Two minority interest mailers, exmh and Emacs' RMAIL, also have extremely well integrated PGP functions but neither of these appear in the top 95% usage. The authors of this report use these two MUAs.
A tolerably good level of integration is available for a few more mailers, including Pegasus on MS-Windows, Pine on Unix and Eudora on Macintosh and MS-Windows. The authors are familiar only with Pine out of these three and have to rely on third parties for opinions of the quality of the integration for the others. The Pine mailer is typical of many in that almost the only hook available for attaching PGP to it is its ability to use an external editor. The integration package ( mkpgp1.6.tar.gz) overloads this hook more than somewhat. The result is clunky and inelegant but usable. The editor approach has been used to attach PGP to a number of other mailers, including Open-VMS MAIL. Pine is relatively unusual, however, in that the source code is freely available and a well-integrated secure mailer could be produced if the effort was properly commissioned.

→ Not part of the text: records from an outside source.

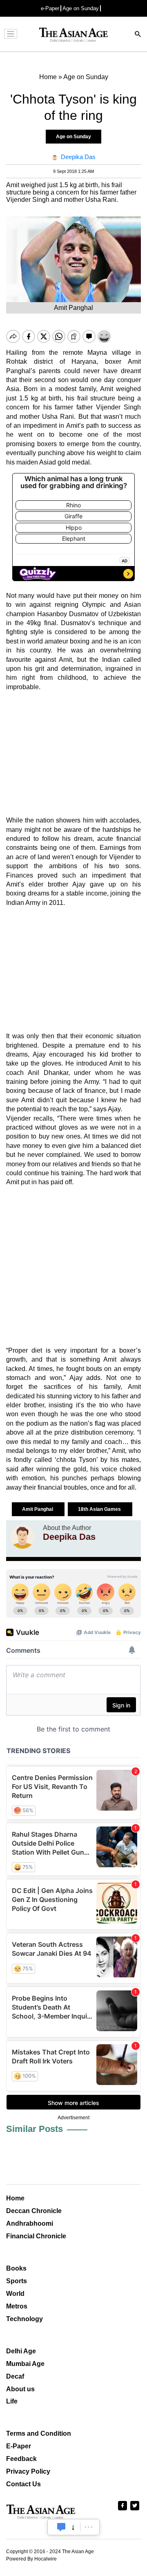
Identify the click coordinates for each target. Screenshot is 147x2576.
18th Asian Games (100, 1509)
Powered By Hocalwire (31, 2559)
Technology (24, 2318)
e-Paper (50, 8)
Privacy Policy (28, 2471)
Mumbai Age (25, 2363)
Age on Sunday (80, 8)
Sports (16, 2280)
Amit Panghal (38, 1509)
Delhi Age (21, 2351)
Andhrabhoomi (29, 2223)
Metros (16, 2306)
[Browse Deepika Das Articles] (22, 1536)
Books (16, 2268)
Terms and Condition (38, 2433)
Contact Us (23, 2484)
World (15, 2293)
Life (12, 2401)
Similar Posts (34, 2129)
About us (20, 2389)
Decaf (15, 2376)
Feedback (21, 2458)
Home (15, 2198)
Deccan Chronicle (34, 2210)
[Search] (138, 35)
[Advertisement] (73, 754)
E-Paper (18, 2446)
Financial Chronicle (36, 2236)
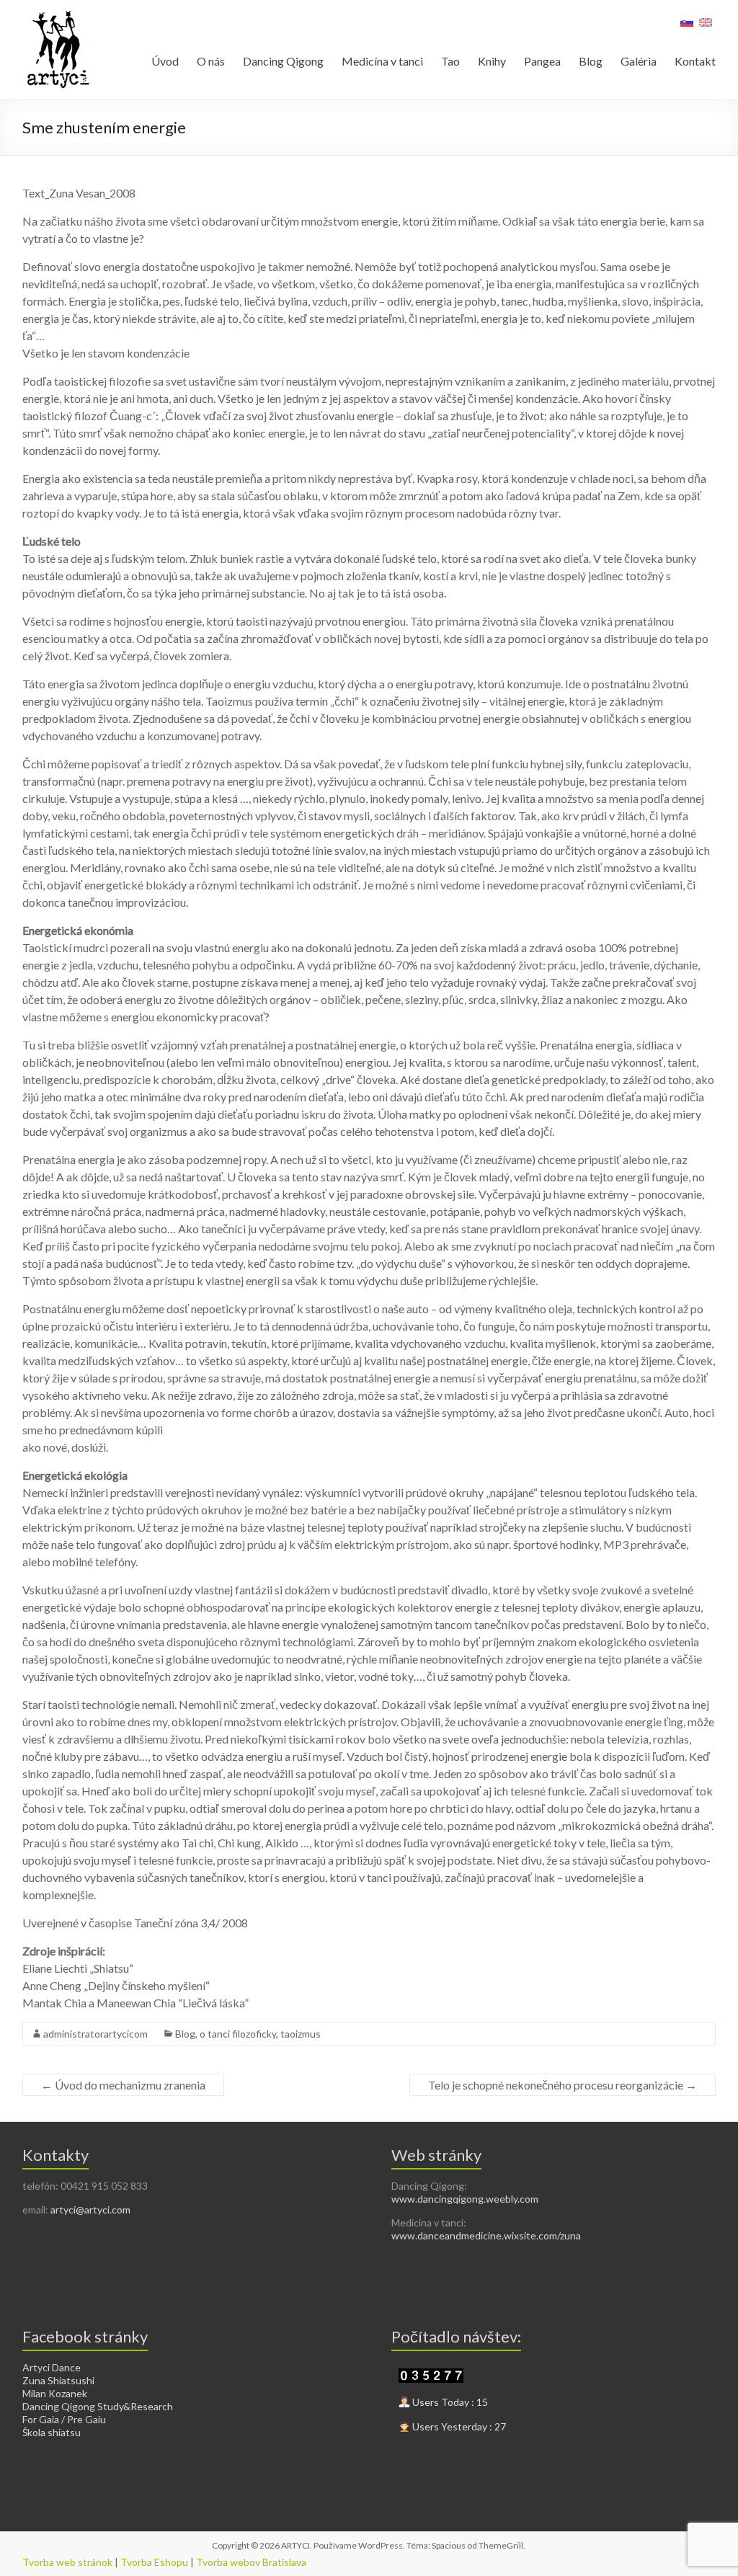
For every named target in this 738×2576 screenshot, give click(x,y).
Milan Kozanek (54, 2393)
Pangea (542, 61)
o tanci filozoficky (238, 2034)
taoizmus (300, 2034)
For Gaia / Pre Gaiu (64, 2419)
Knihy (492, 61)
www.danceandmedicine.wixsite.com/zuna (486, 2235)
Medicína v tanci (382, 61)
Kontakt (695, 61)
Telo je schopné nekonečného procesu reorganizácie (562, 2085)
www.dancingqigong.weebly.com (464, 2199)
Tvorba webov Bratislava (251, 2562)
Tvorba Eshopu (154, 2562)
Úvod (165, 61)
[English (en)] (705, 27)
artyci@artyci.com (90, 2209)
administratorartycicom (95, 2034)
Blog (591, 61)
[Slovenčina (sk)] (686, 27)
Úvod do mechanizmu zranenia (123, 2085)
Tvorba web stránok (67, 2562)
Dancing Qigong (283, 61)
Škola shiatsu (51, 2432)
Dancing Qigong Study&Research (97, 2406)
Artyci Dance (51, 2367)
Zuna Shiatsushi (58, 2380)
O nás (211, 61)
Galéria (639, 61)
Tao (450, 61)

The inverse approach is taken by Private Idaho, a PGP front-end for MS-Windows 3. x systems. Rather than hook PGP into a mailer, it hooks mailers into PGP. Private Idaho provides a graphical interface to PGP and also knows about the email format used by a variety of Windows mailers. The user interacts with Private Idaho, which then communicates with the underlying mailer. Although this is an elegant solution to the problems of integrating many and varied MUAs, it does mean that the user has to learn yet another interface. Private Idaho's principle strength is that it makes the use of anonymous remailers very simple (a characteristic shared with the Emacs package mentioned above) but this is not particularly useful for most users of email.

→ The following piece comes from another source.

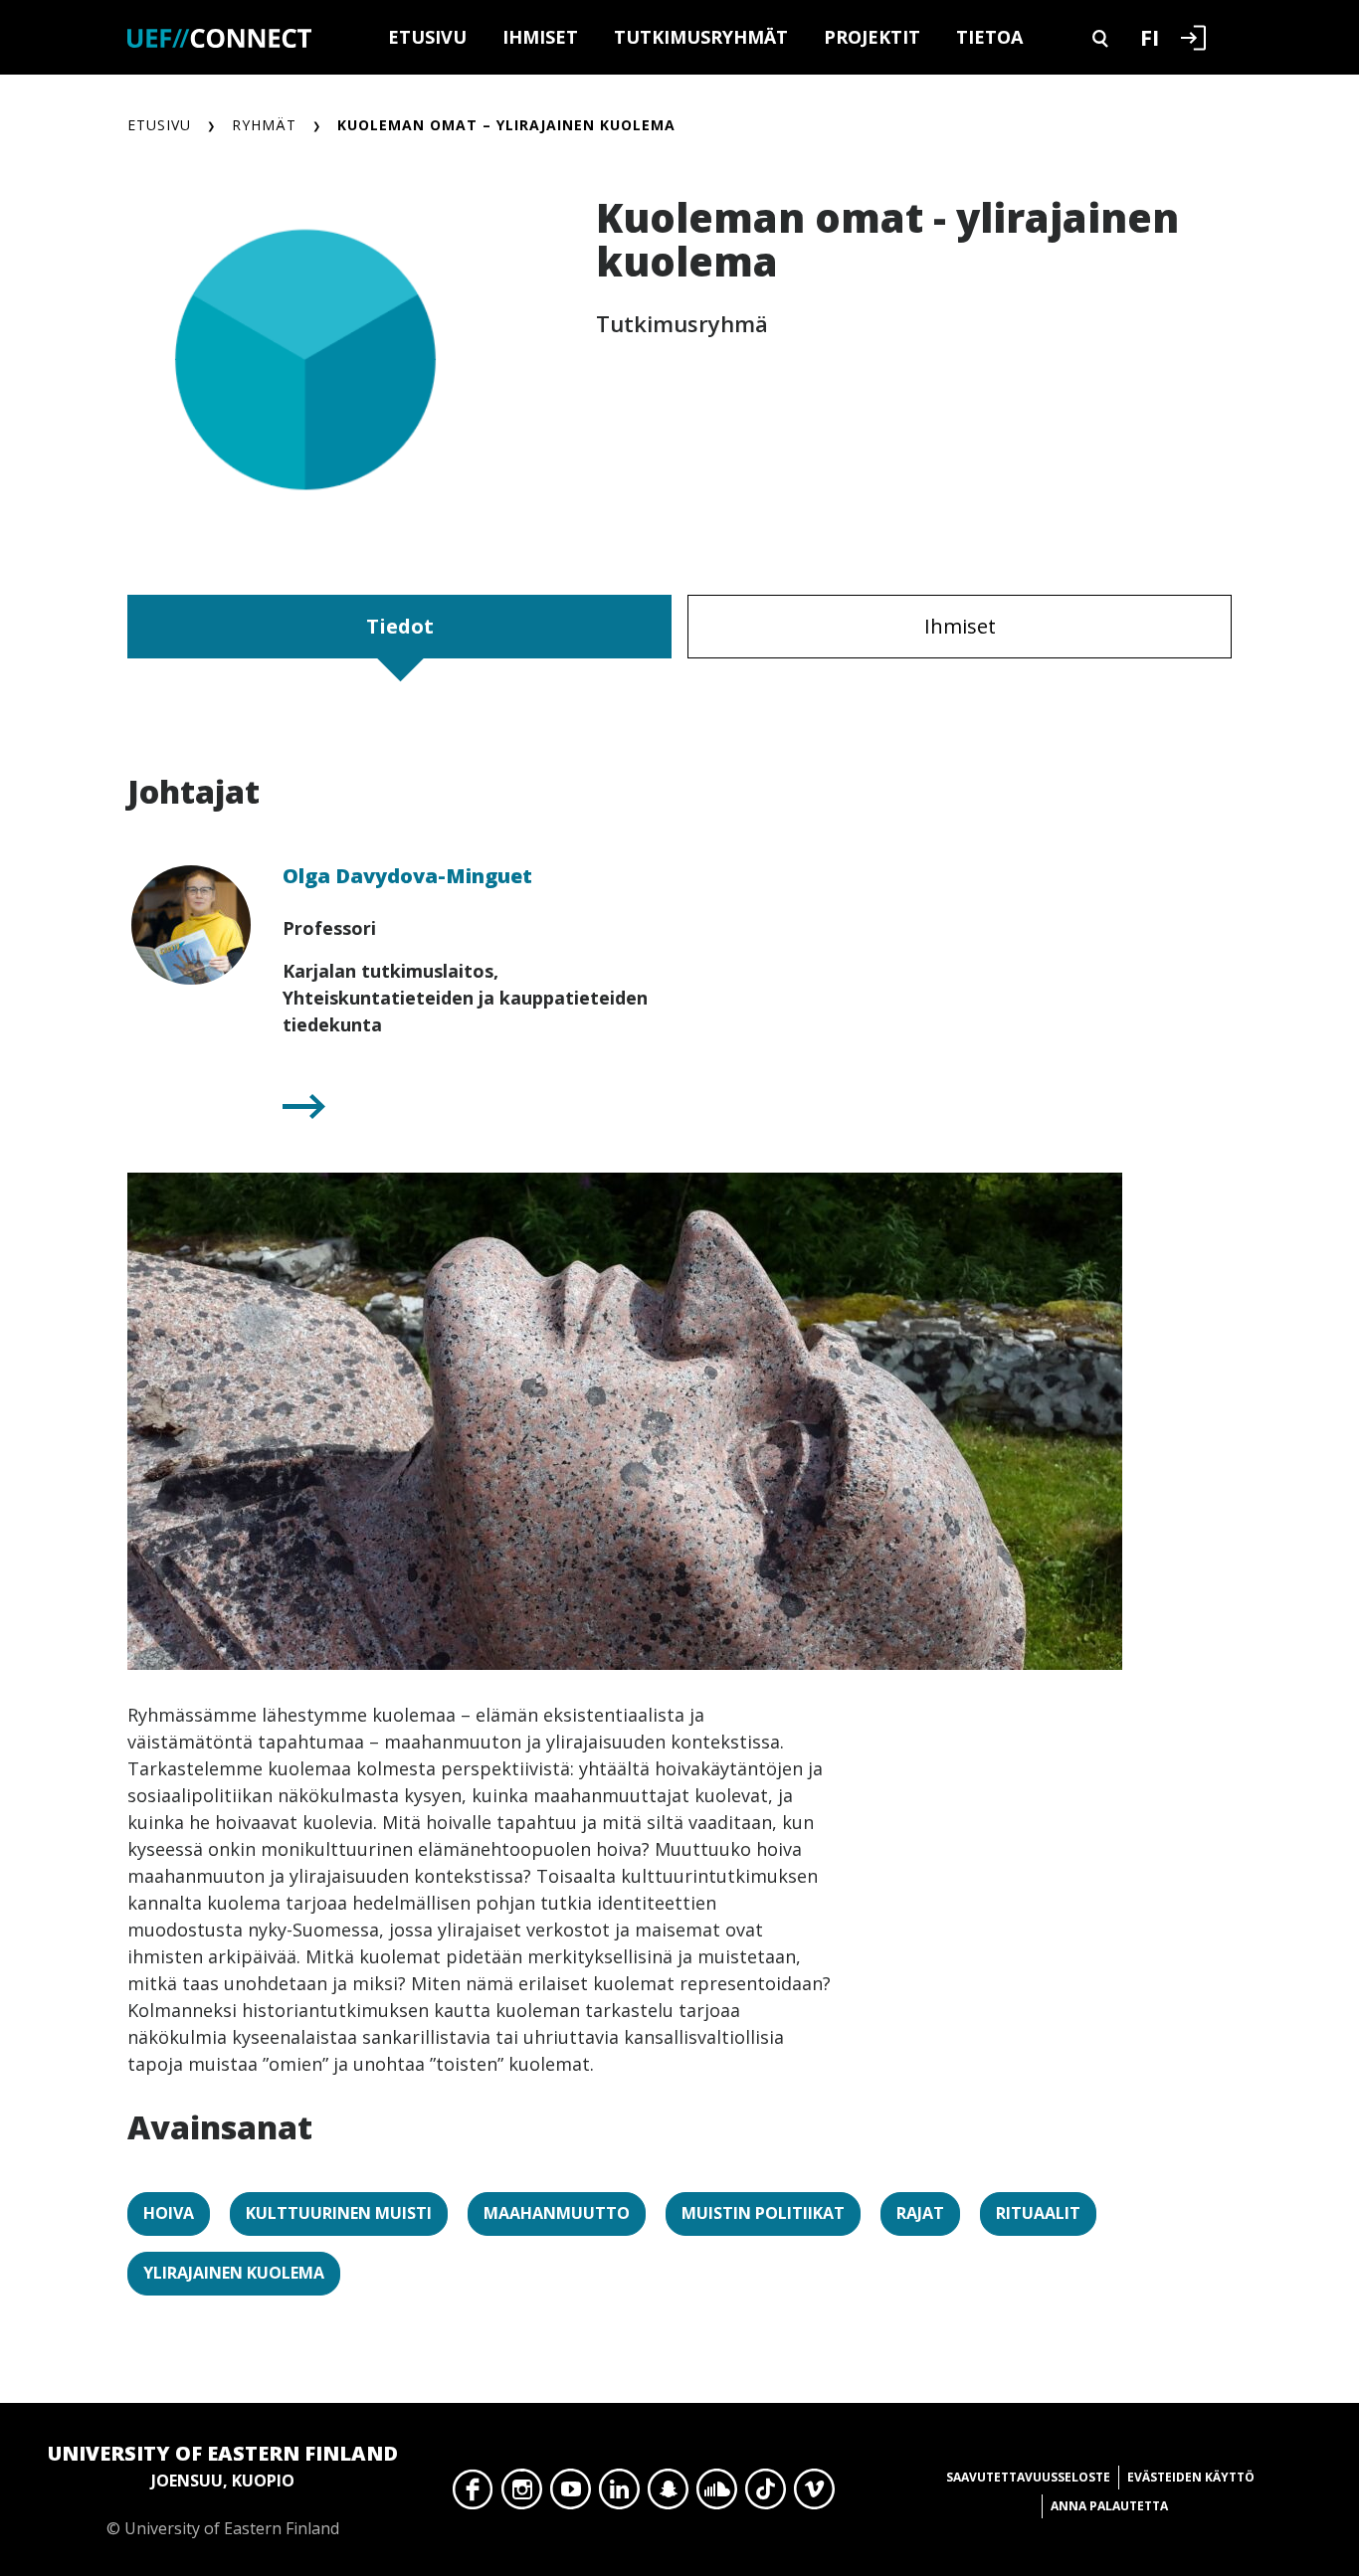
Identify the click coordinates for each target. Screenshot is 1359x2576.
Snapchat (668, 2494)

On Microsoft Windows platforms, it would be possible to integrate PGP into mailers relatively easily if a DLL (Dynamic Link Library) of cryptographic functions were available. At the time of writing, a PGP DLL is in beta test but has not yet been released. Note, however, a DLL is of use only to those mailer authors who choose to use it. It is likely that some commercial mailers will not use this technique.

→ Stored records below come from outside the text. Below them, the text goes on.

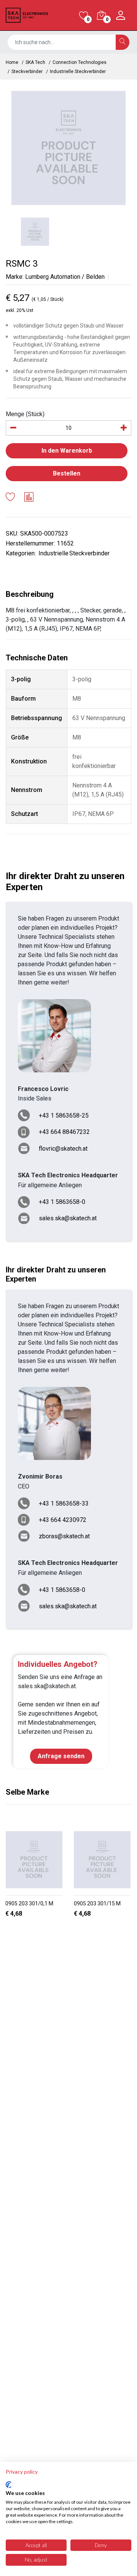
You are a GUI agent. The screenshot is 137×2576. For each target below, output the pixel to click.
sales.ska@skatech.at (68, 1218)
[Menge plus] (123, 428)
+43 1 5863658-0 (62, 1201)
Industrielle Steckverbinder (78, 71)
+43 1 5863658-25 (64, 1115)
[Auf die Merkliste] (10, 498)
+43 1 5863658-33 (64, 1503)
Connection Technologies (80, 62)
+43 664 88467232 (64, 1131)
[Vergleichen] (29, 498)
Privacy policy (22, 2471)
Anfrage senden (61, 1756)
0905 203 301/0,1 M (29, 1903)
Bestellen (66, 473)
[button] (62, 1933)
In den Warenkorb (66, 450)
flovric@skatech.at (63, 1148)
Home (12, 62)
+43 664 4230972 (62, 1519)
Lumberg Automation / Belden (65, 276)
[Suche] (122, 42)
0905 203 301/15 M (97, 1903)
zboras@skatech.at (64, 1536)
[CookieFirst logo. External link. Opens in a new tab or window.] (8, 2484)
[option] (68, 148)
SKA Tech (35, 62)
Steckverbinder (27, 71)
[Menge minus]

Unix machines running sendmail as the message transfer agent have an entirely different option available. The PGPsendmail package, written by Richard Gooch, is a wrapper for the true sendmail. When the wrapper is running, it intercepts all email to sendmail and ensures that it is encrypted before passing it on to sendmail for transfer. PGPsendmail first detects whether the user is using PGP by checking for the presence of an environment variable. If it is found, a per-user configuration file is read. The file specifies actions such as what to do if a required key is missing. If PGP is not in use, mail is passed on unchanged. The package also includes PGPdaemon (run by each user) which can automatically sign or decrypt PGP messages. This daemon, of course, must be given the user's passphrase so that it can access the private key required. On a multi-access computer this may be unacceptable. One of us (Leyland) has had over a year's experience with PGPsendmail and PGPdaemon. By and large, it is effective and almost invisible --- so much so that there is a temptation to encrypt mail before sending it and not realise that PGPsendmail will encrypt it a second time before transmission. PGPdaemon is more problematical. When it works, it is again effective and almost invisible. Unfortunately, the stored passphrase is lost when the machine reboots and it has to be re-entered by hand.